# What is needed
Please transcribe the listing below in full and word for word, without its pictures.

#### Input data ####

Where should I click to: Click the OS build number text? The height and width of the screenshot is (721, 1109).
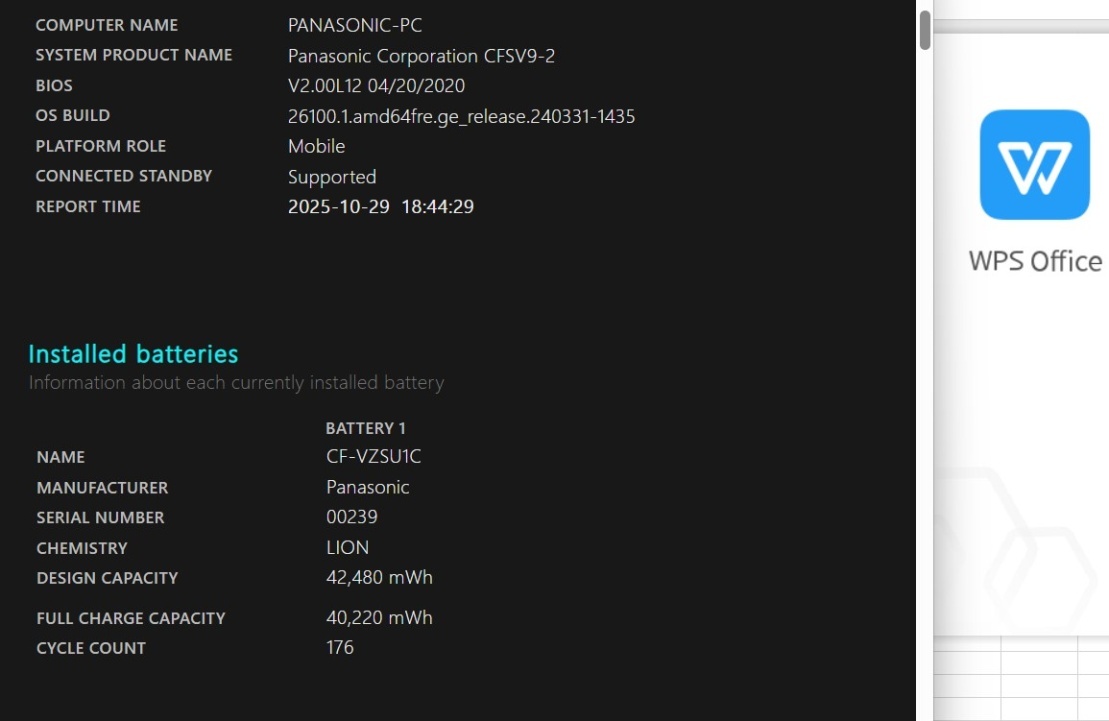461,116
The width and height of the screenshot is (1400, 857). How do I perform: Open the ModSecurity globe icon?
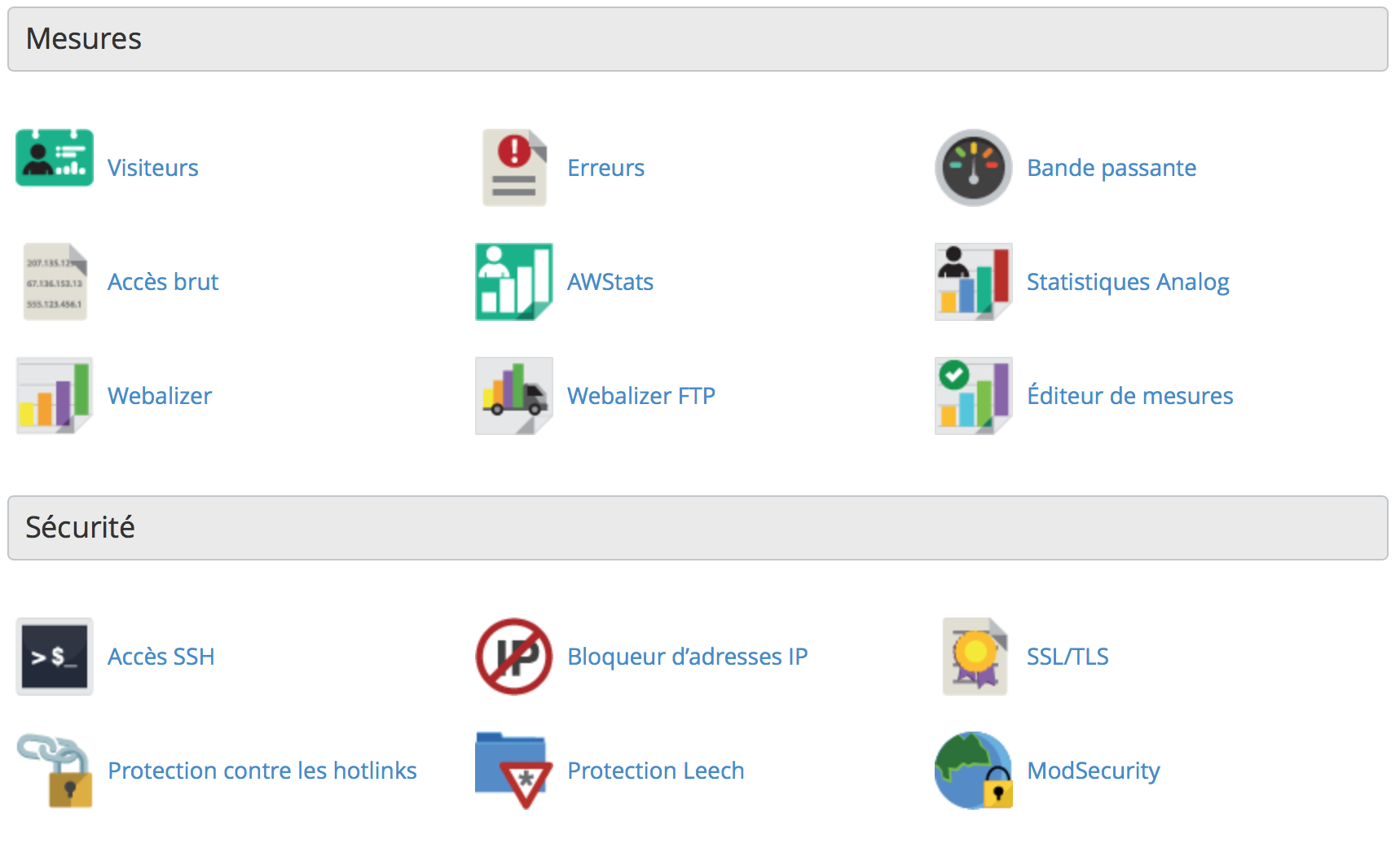[973, 770]
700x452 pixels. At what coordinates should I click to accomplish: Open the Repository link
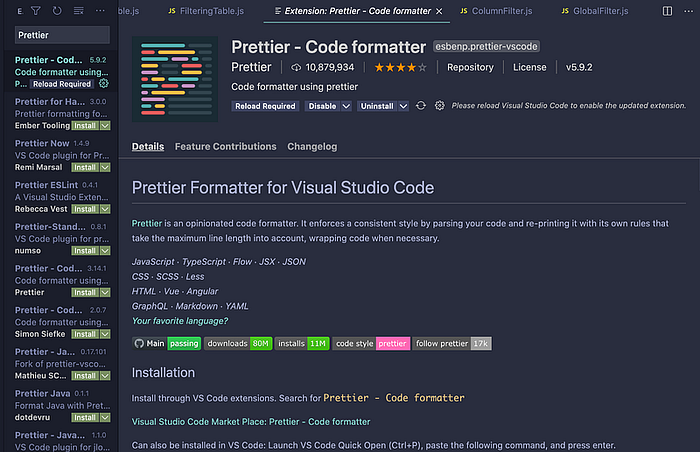(x=470, y=67)
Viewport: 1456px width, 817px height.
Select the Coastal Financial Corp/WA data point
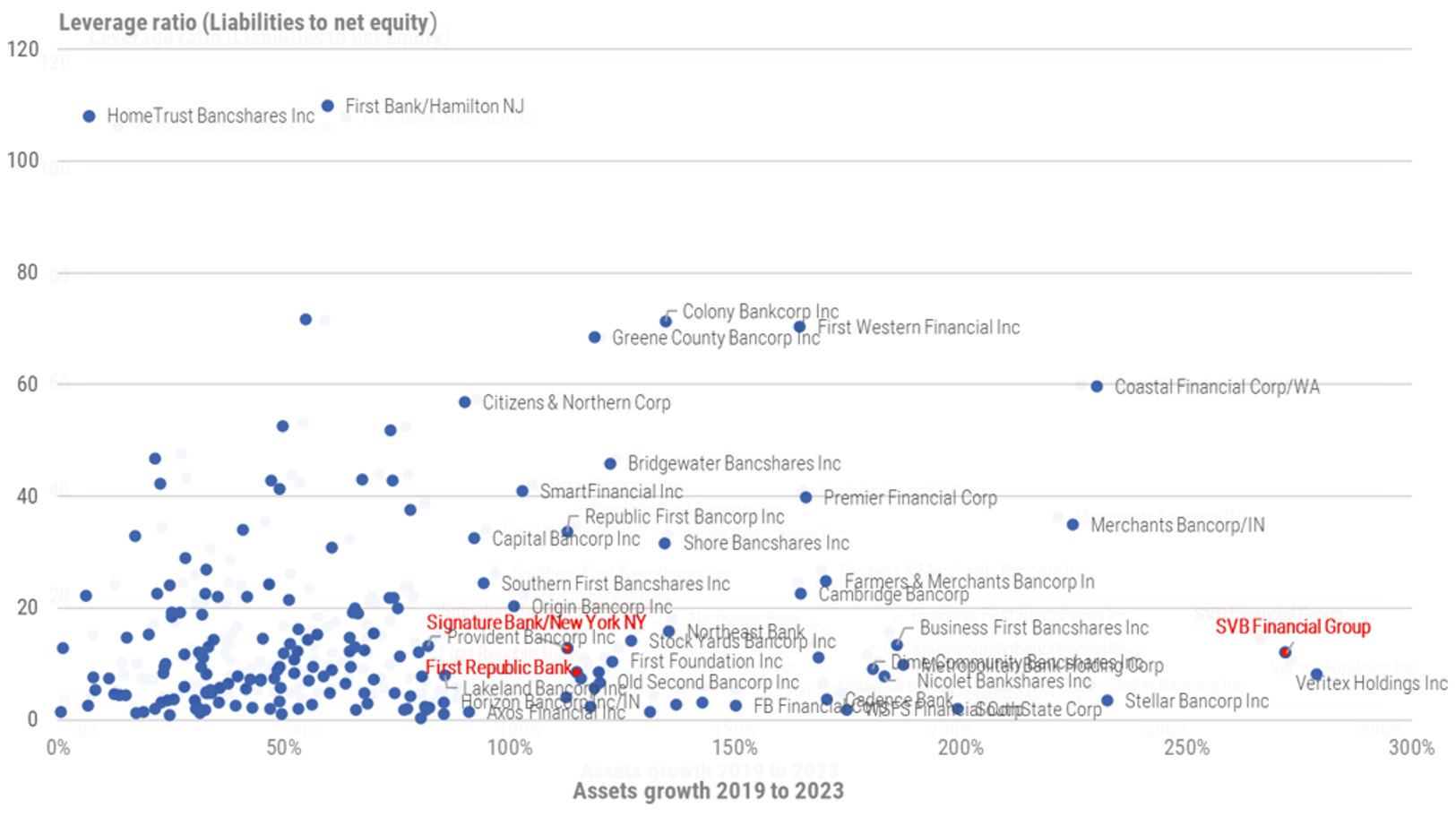pyautogui.click(x=1097, y=387)
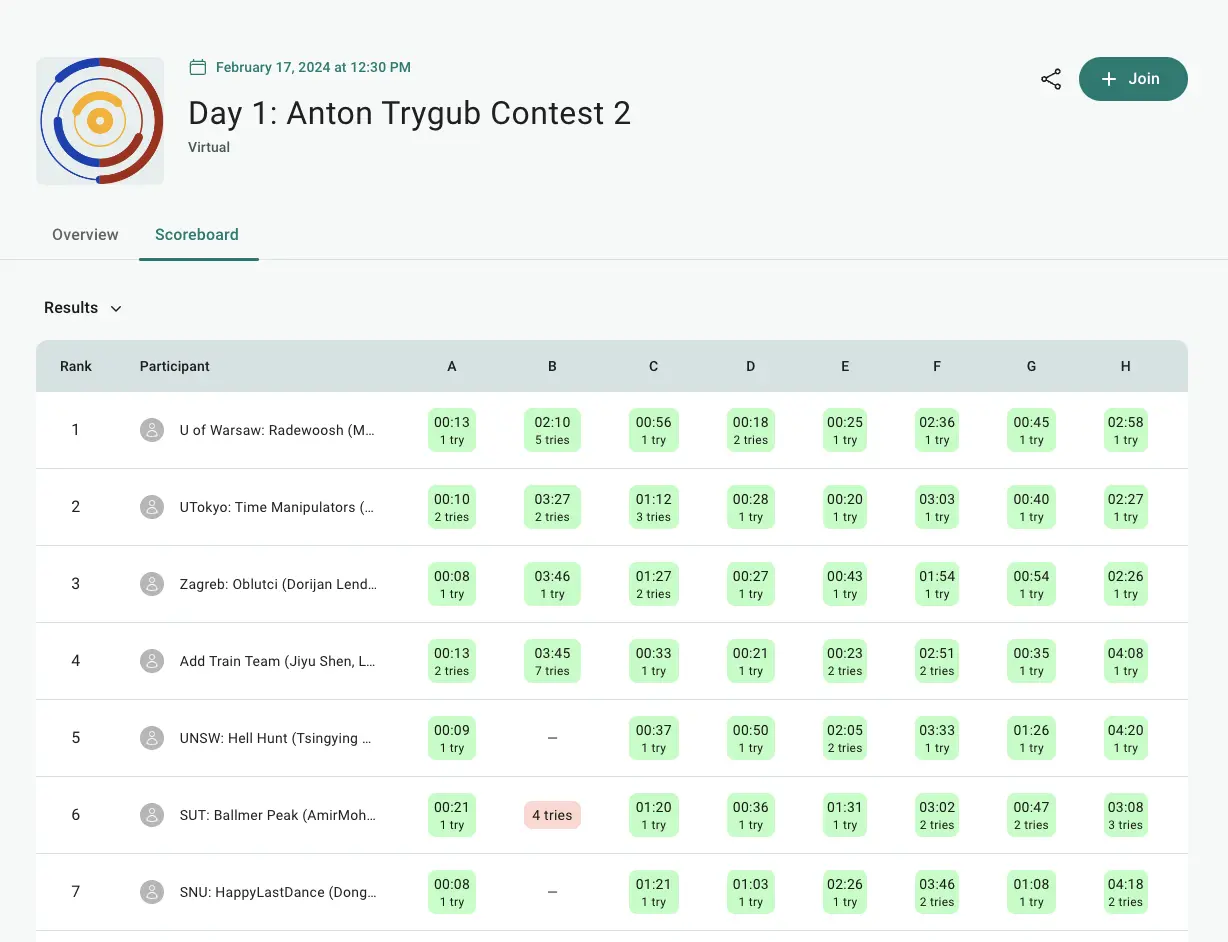
Task: Click U of Warsaw team avatar icon
Action: (152, 430)
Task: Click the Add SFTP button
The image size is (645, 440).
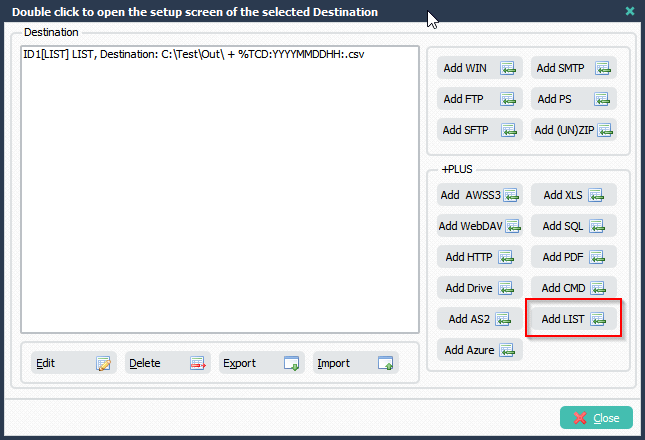Action: pyautogui.click(x=480, y=130)
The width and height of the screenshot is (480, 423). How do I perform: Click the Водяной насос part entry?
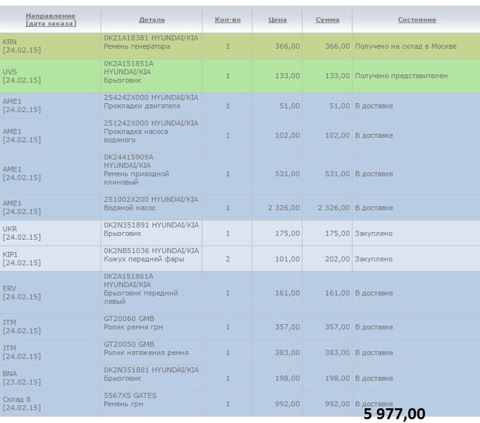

####

# Exercise solution
Where should I click to: Click the OS build number text? The height and width of the screenshot is (721, 1109).
461,116
The width and height of the screenshot is (1400, 857). How do I perform: Open the ModSecurity globe icon?
[973, 770]
700x452 pixels. At what coordinates should I click to accomplish: Open the Repository link
(x=470, y=67)
Viewport: 1456px width, 817px height.
Select the Coastal Financial Corp/WA data point
pyautogui.click(x=1097, y=387)
Task: Click U of Warsaw team avatar icon
Action: (152, 430)
Task: Click the Add SFTP button
The image size is (645, 440).
Action: pyautogui.click(x=480, y=130)
The width and height of the screenshot is (480, 423). How do I perform: Click the Водяной насос part entry?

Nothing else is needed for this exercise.